Les séries télévisées « Éducation sexuelle », « Euphoria »La fin du monde », « Young royals » et « Heartstopper » ont deux choses en commun. Elles s’adressent aux jeunes et ne se soucient pas d’être historiquement exactes.

Lorsque le livre de Sandra Beijer « All that remains » est devenu une série télévisée, la piste intemporelle a été choisie pour obtenir un « sentiment de flottement ». C’est en partie parce que la série ne serait pas si vite datée, mais aussi parce que le côté vintage français lui plaît. L’auteur pense que le téléphone portable explique en grande partie pourquoi l’esthétique intemporelle en technicolor de Wes Anderson est en vogue dans les séries pour la jeunesse.

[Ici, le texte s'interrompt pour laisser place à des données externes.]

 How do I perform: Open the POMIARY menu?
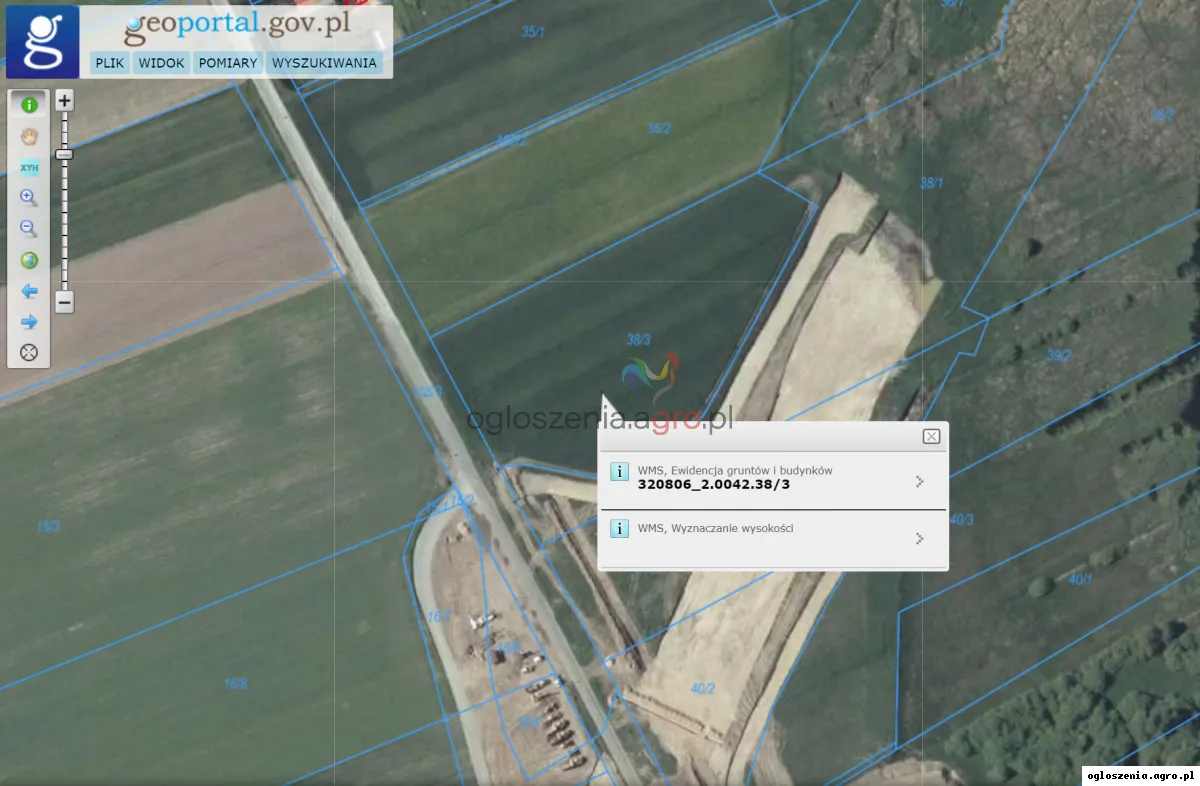coord(228,63)
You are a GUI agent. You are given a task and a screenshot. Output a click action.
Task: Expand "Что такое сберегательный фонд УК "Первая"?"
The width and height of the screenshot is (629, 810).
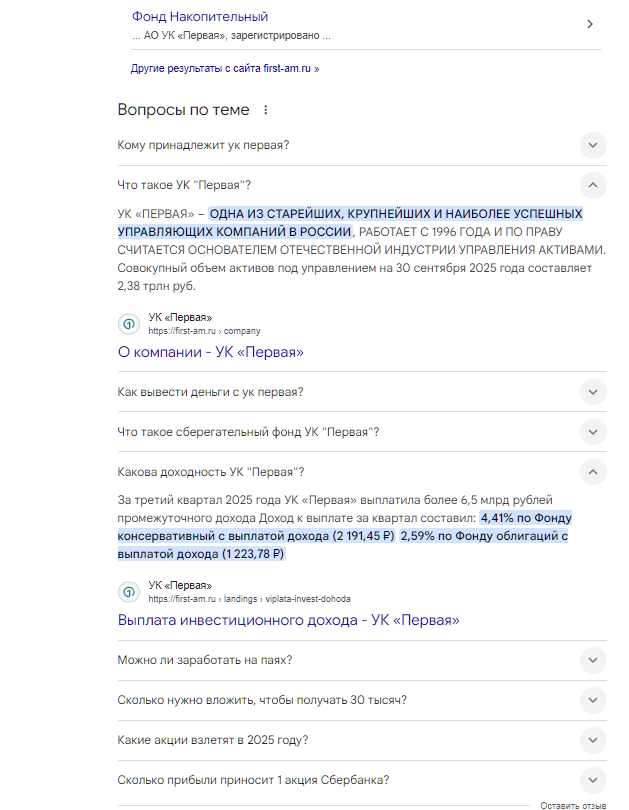pyautogui.click(x=593, y=432)
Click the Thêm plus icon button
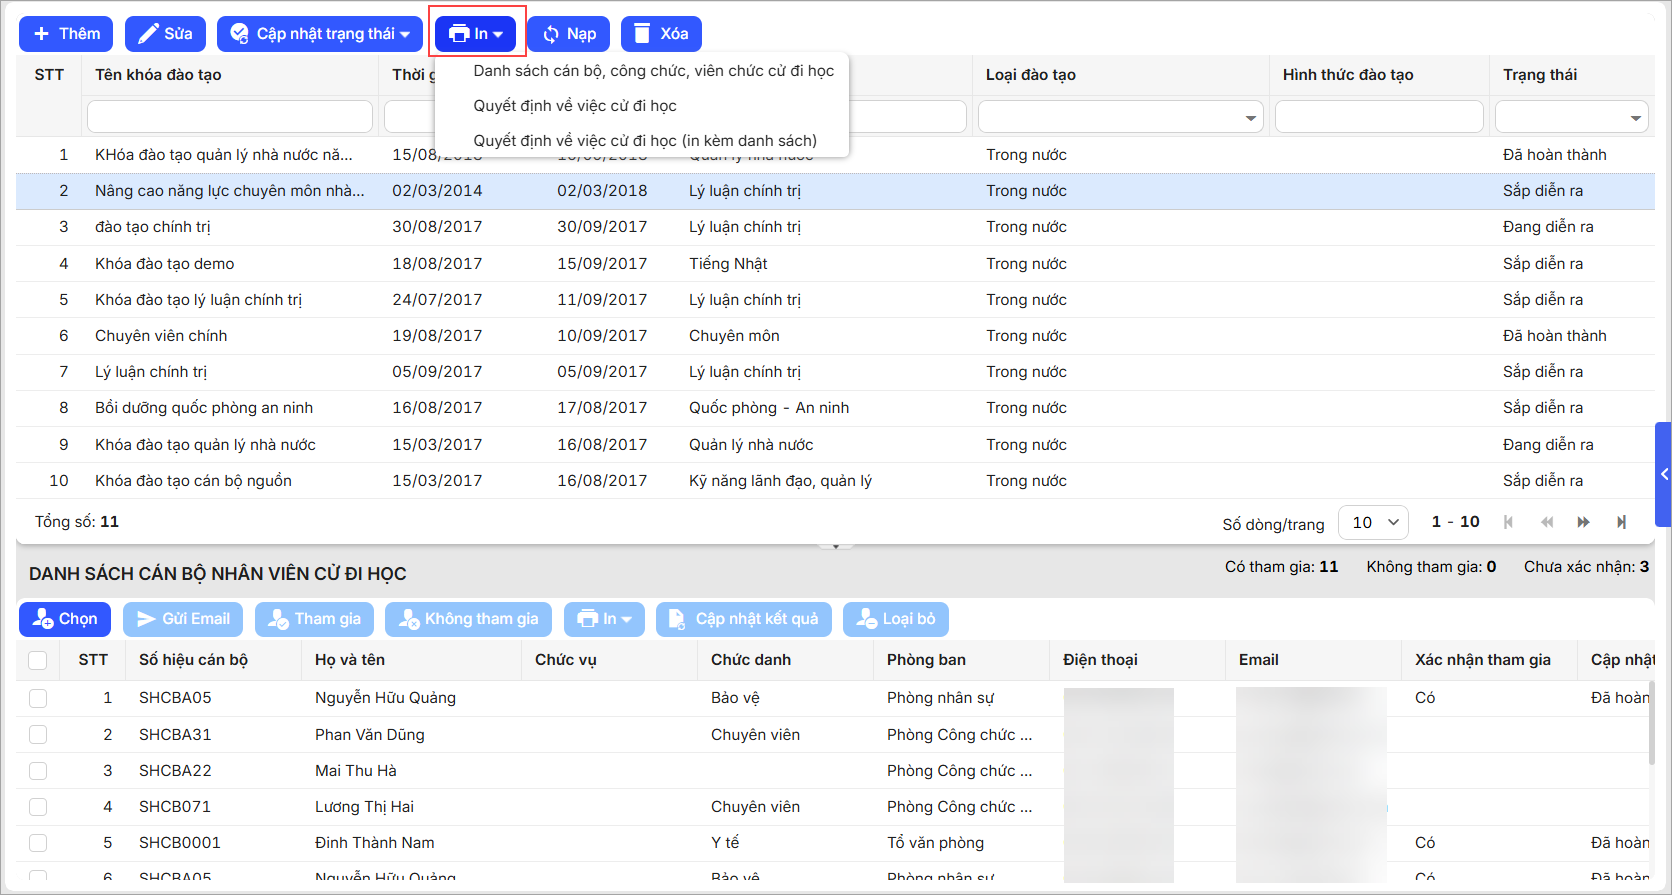The height and width of the screenshot is (895, 1672). [x=66, y=34]
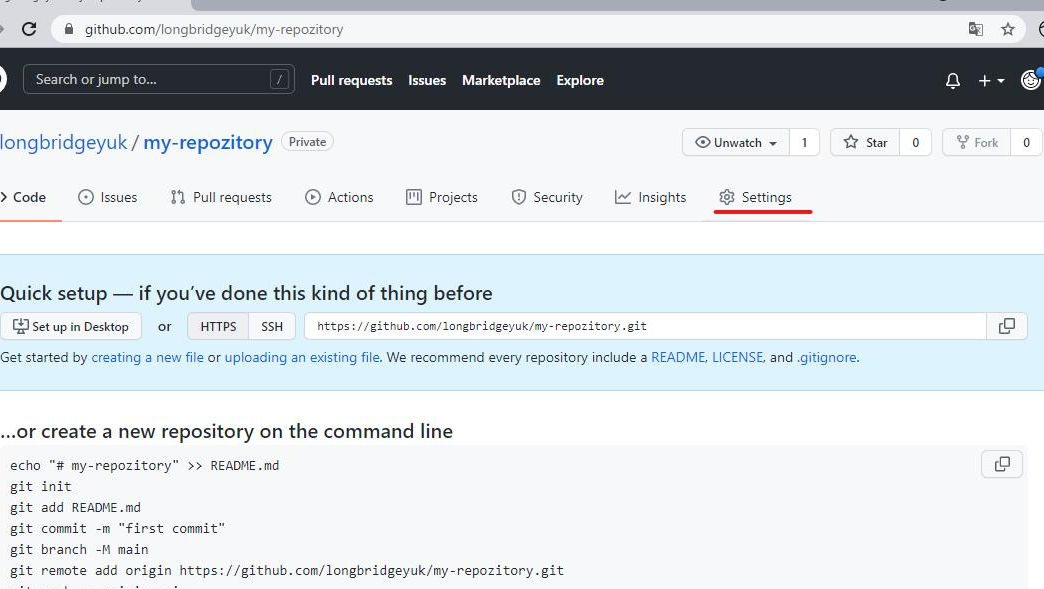Open Marketplace in top navigation
Viewport: 1044px width, 589px height.
click(x=501, y=80)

– Lorsqu’une grande partie de l’amitié se déroule sous forme de textes et de photos, il est difficile de créer un drame captivant si tout le monde doit regarder son téléphone portable. Mais vous voulez toujours une forme d’authenticité, et il devient alors plus facile de créer une réalité parallèle où les portables ne prennent pas autant de place », explique-t-elle à SVT.

Prolongez la durée de vie de la série

Qu’il s’agisse de musique, de vêtements ou de technologie, l’intemporalité présente d’autres avantages pour les dessinateurs, explique M. Beijer.

– La série peut vivre plus longtemps. La technologie évolue tellement vite aujourd’hui que même si vous enregistrez quelque chose qui devrait être mis en scène maintenant, cela peut être dépassé à sa sortie », déclare Sandra Beijer avant de poursuivre :

– Mais il est également tentant de construire son propre monde. Si vous décidez d’être intemporel, une porte s’ouvre et vous pouvez choisir très librement.

L’authenticité est le plus important

On a reproché à ce phénomène de brouiller les pistes et de réécrire l’histoire. Mais Sandra Beijer ne voit pas ce risque :

– Tant qu’il est clair pour le spectateur qu’il s’agit d’une fiction, je n’y vois pas de problème. Critiquer les sources, c’est faire partie de notre monde.

L’esthétique a également soulevé la question de savoir si la génération Z se soucie moins des représentations historiques exactes que les générations précédentes.

– La seule chose qui vous importe en tant qu’être humain, que vous ayez 15 ou 50 ans, c’est que l’histoire vous semble authentique », déclare Sandra Beijer.